Welcome to GOC Standard 11: Bullying and Harassment in Optical Practice

Welcome to this essential course on GOC Standard 11, focused on preventing and managing bullying and harassment within optical practice. Whether you are a registrant, line manager, practice owner, or member of the wider team, this course will equip you with practical knowledge, clear decision-tools and realistic responses that protect colleagues and patients while meeting legal and professional obligations.
Bullying and harassment are not just workplace harms - they are clinical safety risks. When staff feel threatened or silenced, attention narrows, errors increase, and patient care can suffer. This course is designed to help you create a safe, respectful environment where people can speak up, correct behaviour respectfully, and escalate concerns without fear.
What You Will Learn
- Definitions and decision tests:
- Clear, operational definitions of bullying, harassment, sexual harassment and victimisation.
- Simple tests to distinguish constructive feedback from harmful behaviour.
- Legal and professional framework:
- Practical implications of the Equality Act 2010, Health and Safety at Work Act 1974, Protection from Harassment Act 1997 and GOC Standards.
- What vicarious liability means for practices and reasonable steps employers should take.
- Immediate practical actions:
- What to do if you experience, witness or are accused of bullying/harassment - step-by-step responses for individuals and managers.
- Manager triage checklist for the first 24 - 48 hours (risk, protection, evidence preservation, communication and support).
- Documentation and evidence:
- Exactly what to record, how to preserve digital artefacts and how to keep confidential HR records.
- Scenario-based responses:
- Short, practical solutions for common optical practice scenarios (public correction, banter that excludes, sexualised messages, boundary violations).
- Prevention, training and leadership:
- Policy essentials, training cadence, bystander skills, and leadership behaviours that normalise respectful challenge.
- Measurement and governance:
- Metrics and triangulation: process, people and patient signals; quarterly review and visible action plans to drive continuous improvement.
- Practical phrases and templates:
- Ready-to-use wording for bystanders, private feedback, documentation prompts and supervisory reflection.

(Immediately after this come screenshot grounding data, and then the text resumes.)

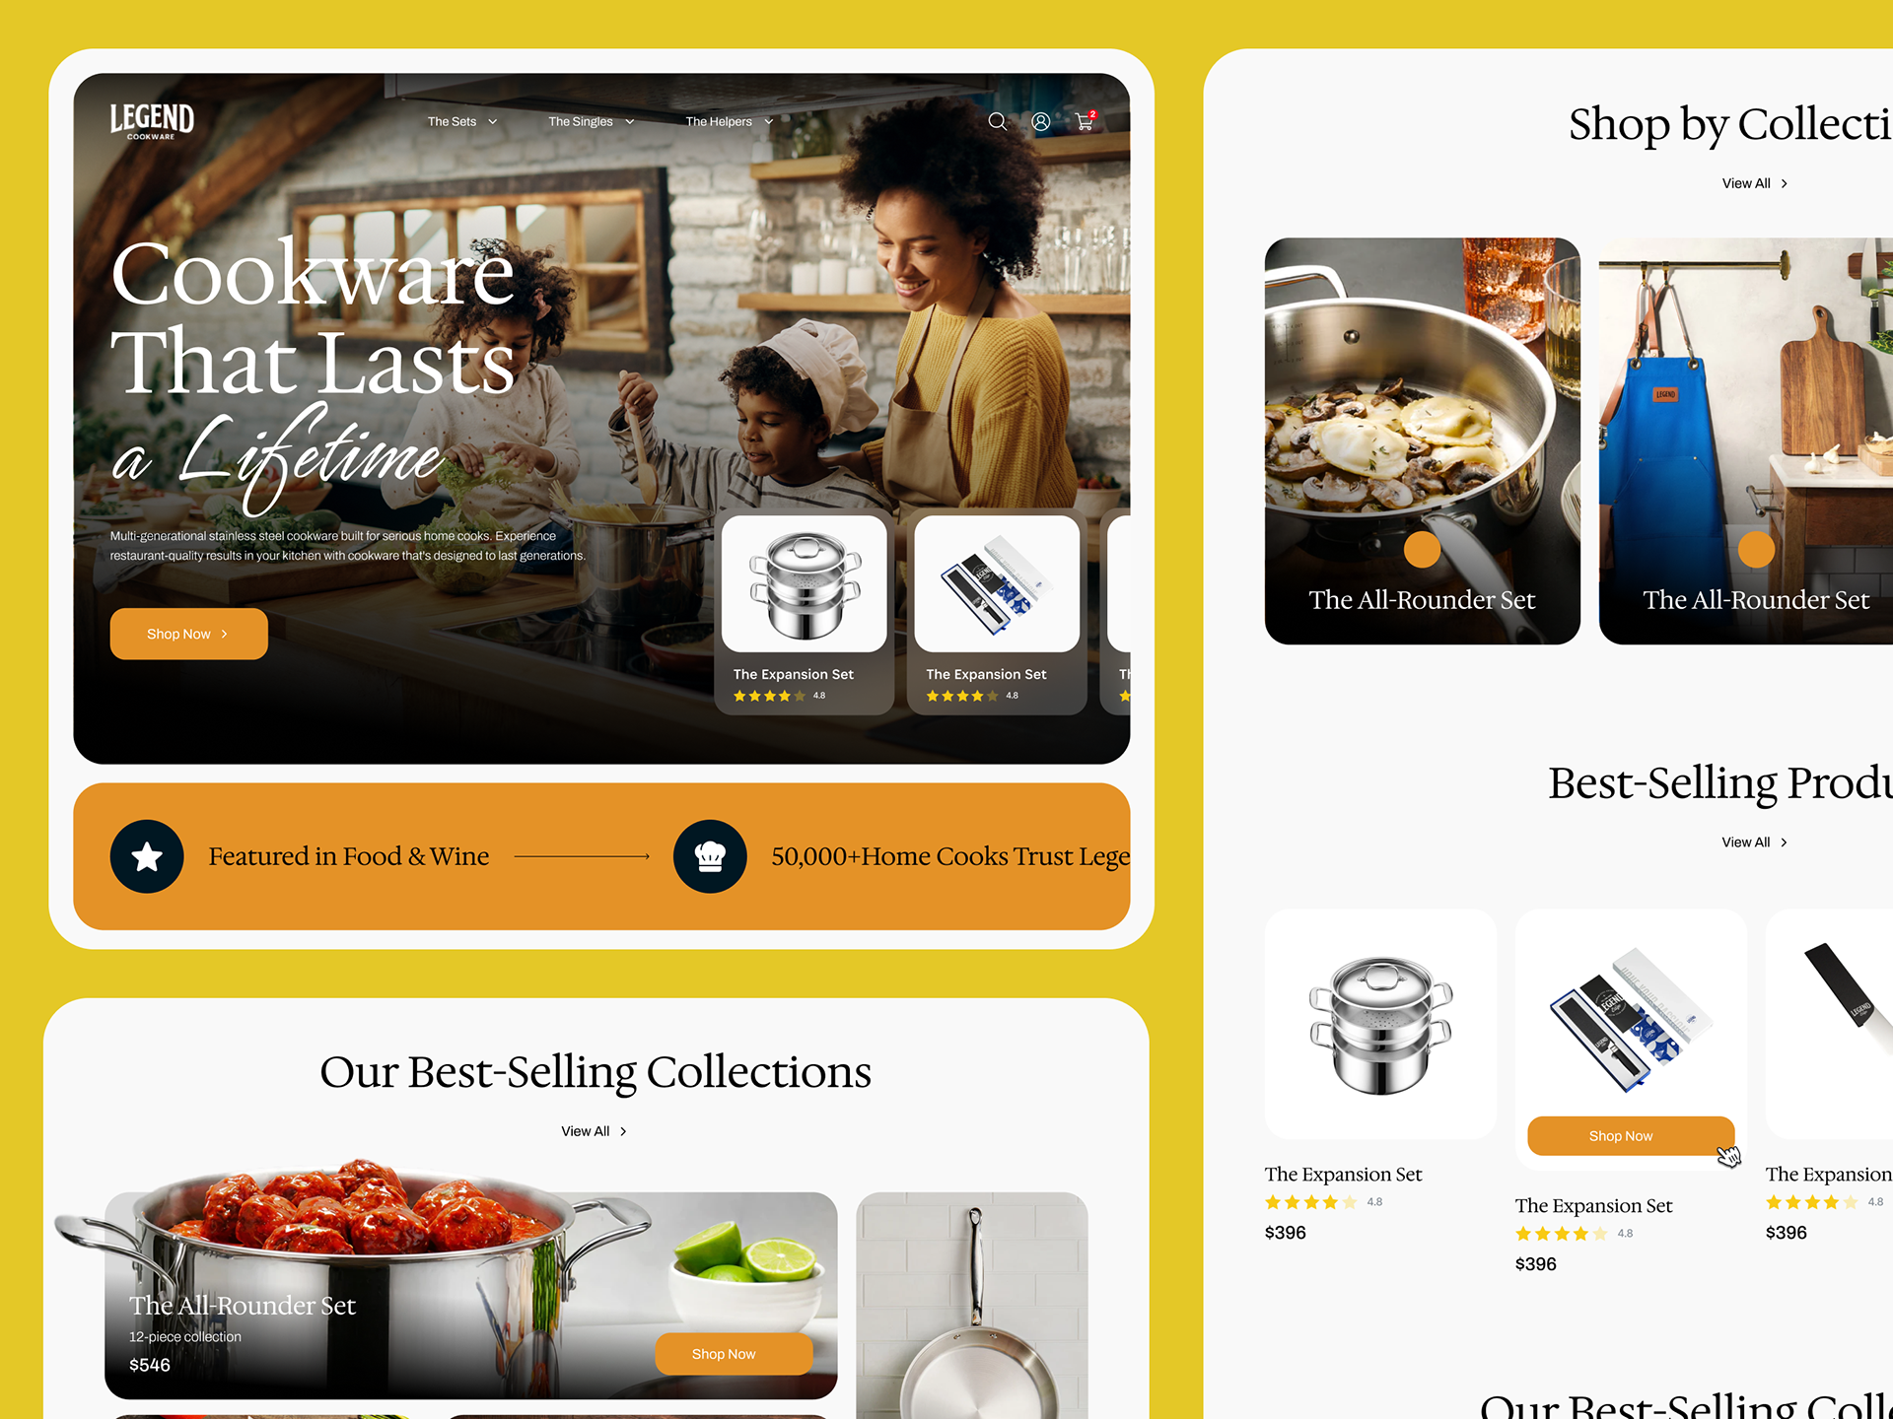This screenshot has width=1893, height=1419.
Task: Click the search magnifier icon in header
Action: click(x=998, y=121)
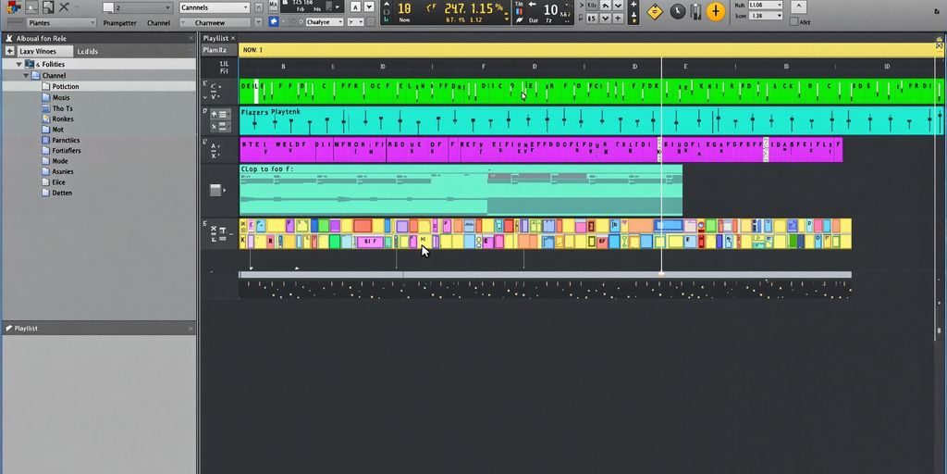Open the round clock icon in toolbar

tap(678, 11)
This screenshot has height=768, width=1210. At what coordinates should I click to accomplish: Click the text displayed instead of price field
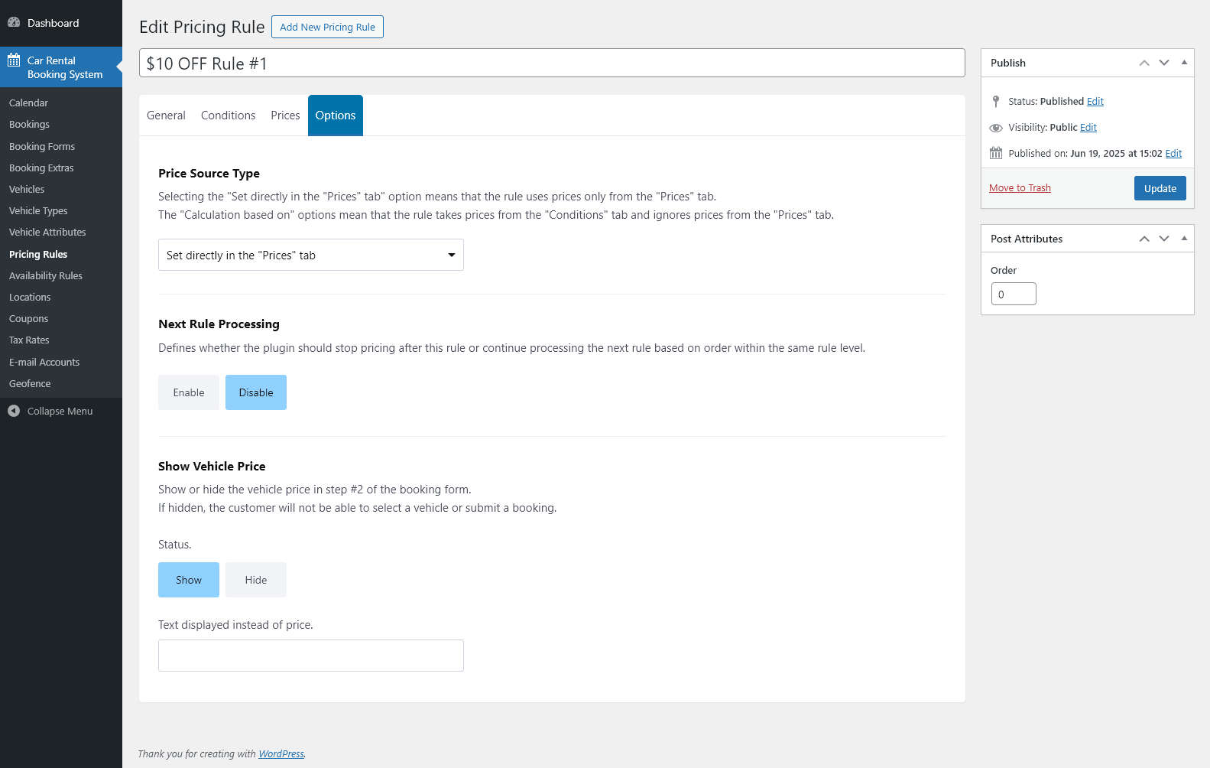pos(310,656)
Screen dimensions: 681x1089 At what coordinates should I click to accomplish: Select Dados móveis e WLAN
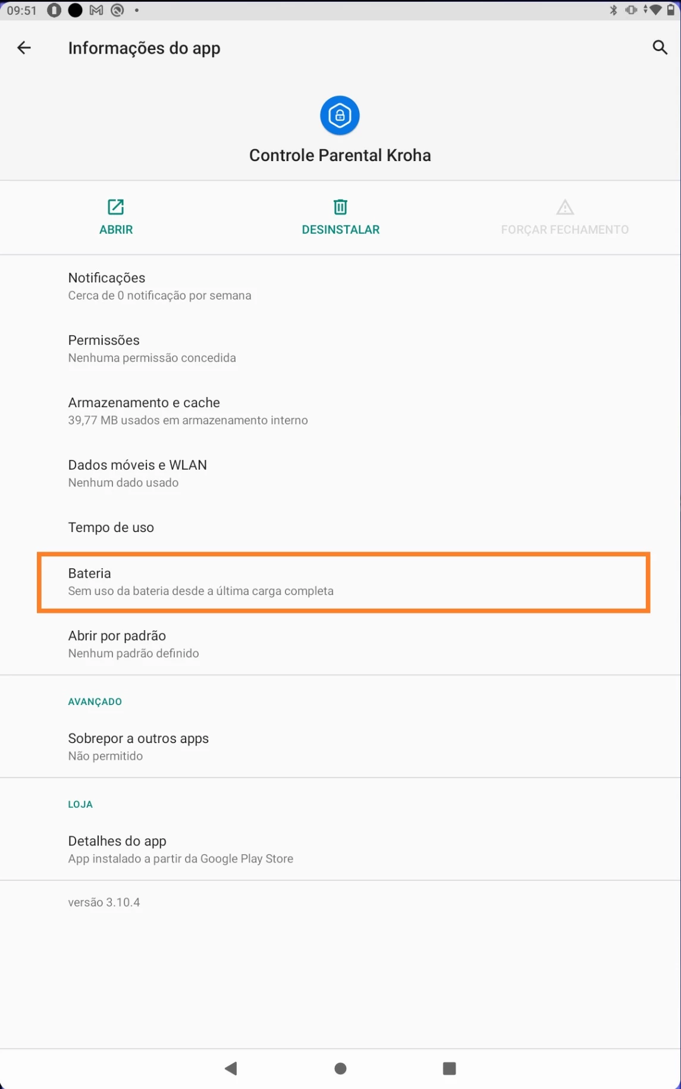click(137, 473)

This course will help you turn respectful communication from an aspiration into everyday practice - protecting patients, staff wellbeing and public trust in optical care.
How This Course Will Help You
By completing this course you will be able to:
- Recognise behaviours that constitute bullying or harassment and act early to reduce harm.
- Apply straightforward, lawful processes that protect people, preserve evidence and limit organisational risk.
- Use practical phrases and bystander techniques to interrupt harmful interactions and support affected colleagues.
- Equip managers to triage quickly, document appropriately and signpost support while maintaining patient safety.
- Implement measurement and governance approaches that identify trends, close feedback loops and demonstrate continuous improvement.
Who Should Take This Course
- GOC registrants in all roles (clinical and non-clinical)
- Practice owners, clinical leads and line managers
- HR and practice administrators responsible for policy implementation
- Anyone who wants practical skills to prevent or respond to bullying and harassment in an optical setting
How the Course Is Structured
- Short modules covering definitions, legal duties, immediate actions, documentation, scenarios and prevention.
- Practical checklists, decision-tests and downloadable templates for records and feedback scripts.
- Scenario-based exercises reflecting front-desk pressure, clinic time constraints and team dynamics common in optical practice.
- Reflection prompts and actions for supervision to embed behaviour change.
Final Practical Summary
- Treat respectful behaviour as a clinical risk control - it protects patients and staff.
- Learn and use the simple feedback rules: specific, private, timely, behaviour-focused.
- Record contemporaneously and preserve evidence when incidents occur.
- Train managers and staff in bystander interventions and safe reporting routes.
- Monitor process, people and patient signals; review data quarterly and publish visible actions.
We're glad you've chosen to join us. This course aims to give you the confidence and tools to act early, manage fairly, and build a workplace where everyone can speak up and be heard.